Monday 22 August 2011

A Busy Weekend

OK, so the problem with a blog is that you have to keep it up to date – not so easy when one is either totally chilled out, or busy preparing for the next adventure.

Saturday morning was spent trekking (no, let’s be honest, it was walking with a little purpose) down an inspiring gorge, full of tall and aged cacti (apparently they only grow c.1cm a year and most were well over 2 –3 m in height). What was even more amazing was that a lot of water was flowing in the stream, which goes on to feed San Pedro, making for a wonderfully green paradise of cacti and pampas grass deep in a gorge often 20-40m deep and frequently only a few metres wide. One thing is for certain that we would have not been likely to have found it if we had been on our own and even if we had, there would have been no vehicle out in the middle of the desert to collect us after a 2-hour walk. The cacti only grow at a certain altitude and it was telling that we were not really acclimatised to the height above sea level, starting at 3000m ASL we were all a little light-headed (and not just from the wine the night before).
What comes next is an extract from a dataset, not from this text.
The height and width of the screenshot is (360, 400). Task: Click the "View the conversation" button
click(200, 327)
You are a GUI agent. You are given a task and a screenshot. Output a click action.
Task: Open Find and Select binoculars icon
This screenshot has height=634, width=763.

In the afternoon we gained something of an impression of the vastness of the salt flats, at the north end of which San Pedro sits by driving south to Laguna Chaxa, which is sat somewhere towards the centre and which took an hour’s (rapid) driving to reach. Don’t think Utah salt flats and precision-smooth surfaces for land speed records, the centre of this place resembles more of a ploughed field. Close examination reveals that the clods of earth are, in fact, salt crystals – extremely big and extremely hard and the upper manifestation of salt deposits that are almost 1.5km thick! The lagunas themselves are the places where underground rivers reach the surface and feed these intensely saline lakes which, incredibly, support flocks of flamingos – most of which stayed sensibly away from the tourists, preferring to send one or two single ambassadors to preen and strut in front of the crowds. The colours generated by the setting sun were truly spectacular, set off by thousands of acres of yellowish salt flats.
Perhaps predictably having come to one of the areas of clearest sky in the world, our attempt to go star-gazing at a local observatory was cancelled on account of a big cloud bank sitting over San Pedro all afternoon. Naturally enough, the cloud had gone by evening!
 

Summer arrived in Chile on Sunday morning – at least according to the Government who instituted an early move to Summer Time, at least putting us back onto Falklands Time. Correctly judging our propensity for action, Marketa our guide and hotel owner sensibly suggested a 10am start. Our Sunday morning stroll took us down through ‘ Death Valley’ (or more aptly named by the Belgian priest who really established San Pedro: the Valley of Mars, which it resembles more than the Valley of the Moon might have lunar pretensions). This awe-inspiring rift in the ground literally opened at our feet to reveal jagged rock formations and vast sand dunes. The slide/surf/slip down the dunes to the bottom of the valley was not so much a method of transport as the means of moving huge quantities of sand from the top to the bottom; largely by means of filling our boots.

The second compulsory tourist activity of the day was a gentle horse trek (always a good idea when one’s daughter is allergic to things-equine). Anyhow, Chilean Health & Safety kicked in again and Phoebe, who has never really ridden, was hoist up onto an, albeit docile, animal and expected to follow everyone else (helmets and back-protectors: what are they???). As might be expected, she coped admirably and we enjoyed a gentle plod through some of the back streets and a neighbouring village, before cutting back across the desert in a serious series of minor sand storms, all very unusual for this time of year and blotting out the mountains all around us. If anything, it made the undertaking that bit more ‘adventurous’, and us even more grateful that we are staying somewhere with a shower. Of course, it also blotted out the next attempt to go star-gazing.